Data records
========

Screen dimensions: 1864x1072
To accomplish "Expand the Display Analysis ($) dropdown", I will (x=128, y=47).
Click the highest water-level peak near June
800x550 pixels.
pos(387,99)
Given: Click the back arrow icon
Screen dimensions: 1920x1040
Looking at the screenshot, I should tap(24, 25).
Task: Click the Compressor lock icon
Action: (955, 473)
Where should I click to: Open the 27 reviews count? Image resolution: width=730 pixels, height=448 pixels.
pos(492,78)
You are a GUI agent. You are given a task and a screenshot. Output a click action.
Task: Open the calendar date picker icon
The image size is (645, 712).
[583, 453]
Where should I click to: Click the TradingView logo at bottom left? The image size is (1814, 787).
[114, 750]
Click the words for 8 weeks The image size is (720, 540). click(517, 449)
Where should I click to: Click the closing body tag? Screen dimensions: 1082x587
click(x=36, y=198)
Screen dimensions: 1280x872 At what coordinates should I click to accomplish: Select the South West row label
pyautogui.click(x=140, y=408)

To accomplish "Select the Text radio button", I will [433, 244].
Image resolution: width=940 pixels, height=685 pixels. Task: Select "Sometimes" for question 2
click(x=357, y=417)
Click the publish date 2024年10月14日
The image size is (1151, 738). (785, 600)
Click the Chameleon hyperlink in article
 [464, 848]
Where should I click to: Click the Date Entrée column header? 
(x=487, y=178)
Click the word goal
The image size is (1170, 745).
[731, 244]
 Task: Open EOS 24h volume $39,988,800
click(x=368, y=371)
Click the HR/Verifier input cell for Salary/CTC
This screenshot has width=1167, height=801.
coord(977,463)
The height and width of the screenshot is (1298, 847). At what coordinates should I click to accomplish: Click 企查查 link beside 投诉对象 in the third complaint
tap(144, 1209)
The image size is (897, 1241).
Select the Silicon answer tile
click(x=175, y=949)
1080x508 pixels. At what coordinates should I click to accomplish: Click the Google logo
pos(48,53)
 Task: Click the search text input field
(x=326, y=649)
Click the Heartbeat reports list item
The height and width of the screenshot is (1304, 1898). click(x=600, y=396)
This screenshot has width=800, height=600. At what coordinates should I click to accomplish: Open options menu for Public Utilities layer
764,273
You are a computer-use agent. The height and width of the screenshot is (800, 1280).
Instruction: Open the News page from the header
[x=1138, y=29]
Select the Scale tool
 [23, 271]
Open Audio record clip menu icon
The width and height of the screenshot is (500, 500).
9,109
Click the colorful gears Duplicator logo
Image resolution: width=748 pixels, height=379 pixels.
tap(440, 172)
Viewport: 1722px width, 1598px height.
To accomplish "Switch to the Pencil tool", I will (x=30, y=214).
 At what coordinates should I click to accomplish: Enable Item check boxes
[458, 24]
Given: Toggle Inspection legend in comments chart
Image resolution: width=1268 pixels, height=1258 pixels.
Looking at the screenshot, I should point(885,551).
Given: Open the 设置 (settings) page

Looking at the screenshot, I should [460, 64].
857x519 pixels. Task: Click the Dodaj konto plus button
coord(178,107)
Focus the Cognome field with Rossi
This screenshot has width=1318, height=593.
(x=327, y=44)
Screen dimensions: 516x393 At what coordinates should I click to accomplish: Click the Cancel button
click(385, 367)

========

▶ ASSIGNED TASK
Print every line of the records above without a single difference.

▶ RESULT
Screen dimensions: 1864x1072
To accomplish "Expand the Display Analysis ($) dropdown", I will (x=128, y=47).
Click the highest water-level peak near June
800x550 pixels.
pos(387,99)
Given: Click the back arrow icon
Screen dimensions: 1920x1040
Looking at the screenshot, I should tap(24, 25).
Task: Click the Compressor lock icon
Action: (955, 473)
Where should I click to: Open the 27 reviews count? Image resolution: width=730 pixels, height=448 pixels.
pos(492,78)
You are a GUI agent. You are given a task and a screenshot. Output a click action.
Task: Open the calendar date picker icon
The image size is (645, 712).
[583, 453]
Where should I click to: Click the TradingView logo at bottom left? The image size is (1814, 787).
[114, 750]
Click the words for 8 weeks The image size is (720, 540). click(517, 449)
Where should I click to: Click the closing body tag? Screen dimensions: 1082x587
click(x=36, y=198)
Screen dimensions: 1280x872 At what coordinates should I click to accomplish: Select the South West row label
pyautogui.click(x=140, y=408)

To accomplish "Select the Text radio button", I will [433, 244].
Image resolution: width=940 pixels, height=685 pixels. Task: Select "Sometimes" for question 2
click(x=357, y=417)
Click the publish date 2024年10月14日
The image size is (1151, 738). (785, 600)
Click the Chameleon hyperlink in article
 [464, 848]
Where should I click to: Click the Date Entrée column header? 
(x=487, y=178)
Click the word goal
The image size is (1170, 745).
[731, 244]
 Task: Open EOS 24h volume $39,988,800
click(x=368, y=371)
Click the HR/Verifier input cell for Salary/CTC
This screenshot has width=1167, height=801.
coord(977,463)
The height and width of the screenshot is (1298, 847). At what coordinates should I click to accomplish: Click 企查查 link beside 投诉对象 in the third complaint
tap(144, 1209)
The image size is (897, 1241).
Select the Silicon answer tile
click(x=175, y=949)
1080x508 pixels. At what coordinates should I click to accomplish: Click the Google logo
pos(48,53)
 Task: Click the search text input field
(x=326, y=649)
Click the Heartbeat reports list item
The height and width of the screenshot is (1304, 1898). click(x=600, y=396)
This screenshot has width=800, height=600. At what coordinates should I click to accomplish: Open options menu for Public Utilities layer
764,273
You are a computer-use agent. The height and width of the screenshot is (800, 1280).
Instruction: Open the News page from the header
[x=1138, y=29]
Select the Scale tool
 [23, 271]
Open Audio record clip menu icon
The width and height of the screenshot is (500, 500).
9,109
Click the colorful gears Duplicator logo
Image resolution: width=748 pixels, height=379 pixels.
tap(440, 172)
Viewport: 1722px width, 1598px height.
To accomplish "Switch to the Pencil tool", I will (x=30, y=214).
 At what coordinates should I click to accomplish: Enable Item check boxes
[458, 24]
Given: Toggle Inspection legend in comments chart
Image resolution: width=1268 pixels, height=1258 pixels.
Looking at the screenshot, I should point(885,551).
Given: Open the 设置 (settings) page

Looking at the screenshot, I should [460, 64].
857x519 pixels. Task: Click the Dodaj konto plus button
coord(178,107)
Focus the Cognome field with Rossi
This screenshot has width=1318, height=593.
(x=327, y=44)
Screen dimensions: 516x393 At what coordinates should I click to accomplish: Click the Cancel button
click(385, 367)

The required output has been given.